Exercise: From the data below, please reproduce exactly everything from the line that contains "Viewport: 555px width, 202px" down to the line that contains "Viewport: 1080px width, 810px height.", with both ends included.

Information given:

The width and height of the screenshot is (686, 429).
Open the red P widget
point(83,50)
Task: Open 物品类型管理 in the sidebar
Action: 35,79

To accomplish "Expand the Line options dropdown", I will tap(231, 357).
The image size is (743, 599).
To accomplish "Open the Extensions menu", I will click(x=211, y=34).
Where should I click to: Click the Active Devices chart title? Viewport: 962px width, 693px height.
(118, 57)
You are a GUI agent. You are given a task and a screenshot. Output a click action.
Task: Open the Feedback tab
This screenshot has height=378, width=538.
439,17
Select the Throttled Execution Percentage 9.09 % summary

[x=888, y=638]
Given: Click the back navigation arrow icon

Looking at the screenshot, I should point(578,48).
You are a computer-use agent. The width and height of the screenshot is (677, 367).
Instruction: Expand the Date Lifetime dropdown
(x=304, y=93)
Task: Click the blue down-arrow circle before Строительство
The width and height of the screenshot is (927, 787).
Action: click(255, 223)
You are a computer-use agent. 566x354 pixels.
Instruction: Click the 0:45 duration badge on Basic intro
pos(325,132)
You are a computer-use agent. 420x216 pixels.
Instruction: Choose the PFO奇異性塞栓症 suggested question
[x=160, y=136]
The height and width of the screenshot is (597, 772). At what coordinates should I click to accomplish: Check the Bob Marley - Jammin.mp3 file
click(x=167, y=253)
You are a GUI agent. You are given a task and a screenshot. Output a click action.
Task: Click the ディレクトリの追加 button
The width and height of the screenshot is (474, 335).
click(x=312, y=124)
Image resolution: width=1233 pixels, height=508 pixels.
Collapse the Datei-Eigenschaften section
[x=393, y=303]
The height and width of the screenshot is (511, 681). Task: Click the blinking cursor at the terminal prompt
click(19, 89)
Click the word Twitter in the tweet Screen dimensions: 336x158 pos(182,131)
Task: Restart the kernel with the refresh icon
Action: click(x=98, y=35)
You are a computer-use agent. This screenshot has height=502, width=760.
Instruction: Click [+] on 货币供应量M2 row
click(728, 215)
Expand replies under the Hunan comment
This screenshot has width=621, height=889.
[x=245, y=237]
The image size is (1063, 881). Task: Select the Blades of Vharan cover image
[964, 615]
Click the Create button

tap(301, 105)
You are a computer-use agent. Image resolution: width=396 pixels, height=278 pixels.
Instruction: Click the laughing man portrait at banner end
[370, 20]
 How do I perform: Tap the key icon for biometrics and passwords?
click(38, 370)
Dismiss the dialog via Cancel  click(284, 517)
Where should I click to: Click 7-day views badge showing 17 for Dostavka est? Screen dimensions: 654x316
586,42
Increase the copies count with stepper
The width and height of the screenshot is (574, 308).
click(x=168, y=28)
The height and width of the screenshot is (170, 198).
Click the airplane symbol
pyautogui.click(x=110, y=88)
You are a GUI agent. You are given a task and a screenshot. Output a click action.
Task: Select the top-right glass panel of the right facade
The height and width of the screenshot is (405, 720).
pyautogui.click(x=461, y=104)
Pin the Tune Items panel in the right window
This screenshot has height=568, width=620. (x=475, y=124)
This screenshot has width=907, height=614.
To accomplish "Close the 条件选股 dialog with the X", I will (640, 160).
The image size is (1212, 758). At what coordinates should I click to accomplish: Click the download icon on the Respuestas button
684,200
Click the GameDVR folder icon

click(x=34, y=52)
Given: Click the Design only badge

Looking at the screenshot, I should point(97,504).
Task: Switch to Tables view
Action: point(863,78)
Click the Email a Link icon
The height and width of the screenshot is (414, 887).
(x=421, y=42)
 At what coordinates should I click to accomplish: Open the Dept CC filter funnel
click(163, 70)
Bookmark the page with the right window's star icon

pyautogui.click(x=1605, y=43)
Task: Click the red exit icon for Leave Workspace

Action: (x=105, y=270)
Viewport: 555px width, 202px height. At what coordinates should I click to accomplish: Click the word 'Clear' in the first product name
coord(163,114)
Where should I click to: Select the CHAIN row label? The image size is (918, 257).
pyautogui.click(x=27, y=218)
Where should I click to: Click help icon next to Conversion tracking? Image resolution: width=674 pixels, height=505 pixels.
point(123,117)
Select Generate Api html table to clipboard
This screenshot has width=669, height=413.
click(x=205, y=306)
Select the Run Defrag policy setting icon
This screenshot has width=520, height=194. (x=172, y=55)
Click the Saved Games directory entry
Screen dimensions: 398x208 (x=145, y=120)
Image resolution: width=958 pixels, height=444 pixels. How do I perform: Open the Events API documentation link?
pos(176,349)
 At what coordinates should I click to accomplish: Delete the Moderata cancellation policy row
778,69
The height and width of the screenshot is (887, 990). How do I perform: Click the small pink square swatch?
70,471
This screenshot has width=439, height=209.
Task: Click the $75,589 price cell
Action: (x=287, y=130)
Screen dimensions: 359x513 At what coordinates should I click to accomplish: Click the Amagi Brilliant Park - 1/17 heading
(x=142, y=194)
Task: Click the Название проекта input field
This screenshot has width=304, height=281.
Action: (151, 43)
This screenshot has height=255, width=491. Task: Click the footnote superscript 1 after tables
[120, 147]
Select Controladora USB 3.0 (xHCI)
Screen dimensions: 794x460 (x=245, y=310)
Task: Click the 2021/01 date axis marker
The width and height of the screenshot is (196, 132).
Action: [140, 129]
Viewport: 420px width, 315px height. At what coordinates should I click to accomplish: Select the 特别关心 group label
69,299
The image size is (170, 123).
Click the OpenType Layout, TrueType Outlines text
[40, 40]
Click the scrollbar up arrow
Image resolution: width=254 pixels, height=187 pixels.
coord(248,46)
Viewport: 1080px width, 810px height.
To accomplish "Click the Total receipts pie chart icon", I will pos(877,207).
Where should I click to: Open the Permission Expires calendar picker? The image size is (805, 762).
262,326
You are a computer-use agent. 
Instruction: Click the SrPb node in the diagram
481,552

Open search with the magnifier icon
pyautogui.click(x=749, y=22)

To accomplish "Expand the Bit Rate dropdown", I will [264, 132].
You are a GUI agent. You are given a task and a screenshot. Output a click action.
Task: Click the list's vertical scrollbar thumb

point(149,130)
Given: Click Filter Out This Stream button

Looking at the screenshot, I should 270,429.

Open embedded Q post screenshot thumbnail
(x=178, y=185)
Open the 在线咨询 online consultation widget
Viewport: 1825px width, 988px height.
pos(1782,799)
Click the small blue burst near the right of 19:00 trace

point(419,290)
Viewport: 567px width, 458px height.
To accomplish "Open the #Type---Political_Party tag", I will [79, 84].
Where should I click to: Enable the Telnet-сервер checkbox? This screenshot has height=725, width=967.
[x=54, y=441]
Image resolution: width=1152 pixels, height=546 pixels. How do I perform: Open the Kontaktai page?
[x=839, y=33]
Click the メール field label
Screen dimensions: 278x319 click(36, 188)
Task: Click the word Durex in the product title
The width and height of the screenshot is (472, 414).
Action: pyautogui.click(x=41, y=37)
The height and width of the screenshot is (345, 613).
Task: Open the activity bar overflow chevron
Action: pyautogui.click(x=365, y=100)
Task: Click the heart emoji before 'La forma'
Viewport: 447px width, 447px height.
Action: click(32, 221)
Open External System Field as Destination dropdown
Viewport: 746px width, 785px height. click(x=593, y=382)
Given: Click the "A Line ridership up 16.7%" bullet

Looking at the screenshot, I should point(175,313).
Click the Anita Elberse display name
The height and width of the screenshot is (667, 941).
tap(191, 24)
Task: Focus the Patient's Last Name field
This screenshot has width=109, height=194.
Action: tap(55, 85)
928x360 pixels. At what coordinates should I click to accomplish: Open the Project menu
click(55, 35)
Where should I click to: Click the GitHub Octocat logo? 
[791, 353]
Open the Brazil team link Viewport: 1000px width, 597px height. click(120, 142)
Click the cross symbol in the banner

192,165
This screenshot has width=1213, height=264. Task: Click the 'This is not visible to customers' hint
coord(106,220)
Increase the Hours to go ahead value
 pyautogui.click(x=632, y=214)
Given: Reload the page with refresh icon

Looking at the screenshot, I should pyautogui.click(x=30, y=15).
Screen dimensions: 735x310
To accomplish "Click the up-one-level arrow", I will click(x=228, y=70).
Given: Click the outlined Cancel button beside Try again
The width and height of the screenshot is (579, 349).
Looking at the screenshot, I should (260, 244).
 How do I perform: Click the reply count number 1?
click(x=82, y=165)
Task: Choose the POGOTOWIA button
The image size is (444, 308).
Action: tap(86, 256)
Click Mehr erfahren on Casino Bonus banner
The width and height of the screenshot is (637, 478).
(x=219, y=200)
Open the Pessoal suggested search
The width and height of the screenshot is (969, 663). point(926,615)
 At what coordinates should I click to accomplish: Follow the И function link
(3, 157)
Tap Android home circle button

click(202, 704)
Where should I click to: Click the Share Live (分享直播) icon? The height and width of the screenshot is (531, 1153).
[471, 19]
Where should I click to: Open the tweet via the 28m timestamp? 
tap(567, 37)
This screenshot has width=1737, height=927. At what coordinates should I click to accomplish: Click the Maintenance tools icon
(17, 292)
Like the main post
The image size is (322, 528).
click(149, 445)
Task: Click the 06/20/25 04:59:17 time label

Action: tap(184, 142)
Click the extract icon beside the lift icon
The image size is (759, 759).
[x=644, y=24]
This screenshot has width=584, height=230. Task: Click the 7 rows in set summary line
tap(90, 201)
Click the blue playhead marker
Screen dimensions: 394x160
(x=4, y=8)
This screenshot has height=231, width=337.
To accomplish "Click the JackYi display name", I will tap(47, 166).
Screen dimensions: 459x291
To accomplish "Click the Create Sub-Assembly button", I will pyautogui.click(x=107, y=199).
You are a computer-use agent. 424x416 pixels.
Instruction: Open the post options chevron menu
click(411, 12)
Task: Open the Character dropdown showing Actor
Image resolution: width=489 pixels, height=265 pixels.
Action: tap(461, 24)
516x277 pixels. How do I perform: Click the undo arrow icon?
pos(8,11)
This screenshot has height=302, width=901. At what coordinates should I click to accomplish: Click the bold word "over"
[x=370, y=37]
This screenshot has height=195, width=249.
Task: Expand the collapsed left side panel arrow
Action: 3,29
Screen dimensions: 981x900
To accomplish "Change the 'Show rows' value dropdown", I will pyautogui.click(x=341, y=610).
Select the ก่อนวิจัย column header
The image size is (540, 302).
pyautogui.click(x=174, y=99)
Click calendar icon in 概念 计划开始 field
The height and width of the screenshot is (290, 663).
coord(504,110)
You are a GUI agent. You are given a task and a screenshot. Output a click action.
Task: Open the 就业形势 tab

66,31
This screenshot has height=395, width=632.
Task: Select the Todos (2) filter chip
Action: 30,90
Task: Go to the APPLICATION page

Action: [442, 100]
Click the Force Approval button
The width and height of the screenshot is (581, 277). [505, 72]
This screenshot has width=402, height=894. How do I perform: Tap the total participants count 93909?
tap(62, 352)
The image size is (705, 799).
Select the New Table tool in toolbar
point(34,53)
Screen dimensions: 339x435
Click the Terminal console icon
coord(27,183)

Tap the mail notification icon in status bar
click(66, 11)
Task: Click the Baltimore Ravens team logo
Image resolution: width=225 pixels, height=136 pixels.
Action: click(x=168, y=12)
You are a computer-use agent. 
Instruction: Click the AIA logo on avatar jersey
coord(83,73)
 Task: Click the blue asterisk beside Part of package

Output of the task:
Viewport: 555px width, 202px height. At what coordinates should I click to accomplish: Click the word 'Clear' in the first product name
coord(163,114)
Where should I click to: Select the CHAIN row label? The image size is (918, 257).
pyautogui.click(x=27, y=218)
Where should I click to: Click help icon next to Conversion tracking? Image resolution: width=674 pixels, height=505 pixels.
point(123,117)
Select Generate Api html table to clipboard
This screenshot has width=669, height=413.
click(x=205, y=306)
Select the Run Defrag policy setting icon
This screenshot has width=520, height=194. (x=172, y=55)
Click the Saved Games directory entry
Screen dimensions: 398x208 (x=145, y=120)
Image resolution: width=958 pixels, height=444 pixels. How do I perform: Open the Events API documentation link?
pos(176,349)
 At what coordinates should I click to accomplish: Delete the Moderata cancellation policy row
778,69
The height and width of the screenshot is (887, 990). How do I perform: Click the small pink square swatch?
70,471
This screenshot has width=439, height=209.
Task: Click the $75,589 price cell
Action: (x=287, y=130)
Screen dimensions: 359x513 At what coordinates should I click to accomplish: Click the Amagi Brilliant Park - 1/17 heading
(x=142, y=194)
Task: Click the Название проекта input field
This screenshot has width=304, height=281.
Action: (151, 43)
This screenshot has height=255, width=491. Task: Click the footnote superscript 1 after tables
[120, 147]
Select Controladora USB 3.0 (xHCI)
Screen dimensions: 794x460 (x=245, y=310)
Task: Click the 2021/01 date axis marker
The width and height of the screenshot is (196, 132).
Action: [140, 129]
Viewport: 420px width, 315px height. At what coordinates should I click to accomplish: Select the 特别关心 group label
69,299
The image size is (170, 123).
Click the OpenType Layout, TrueType Outlines text
[40, 40]
Click the scrollbar up arrow
Image resolution: width=254 pixels, height=187 pixels.
coord(248,46)
Viewport: 1080px width, 810px height.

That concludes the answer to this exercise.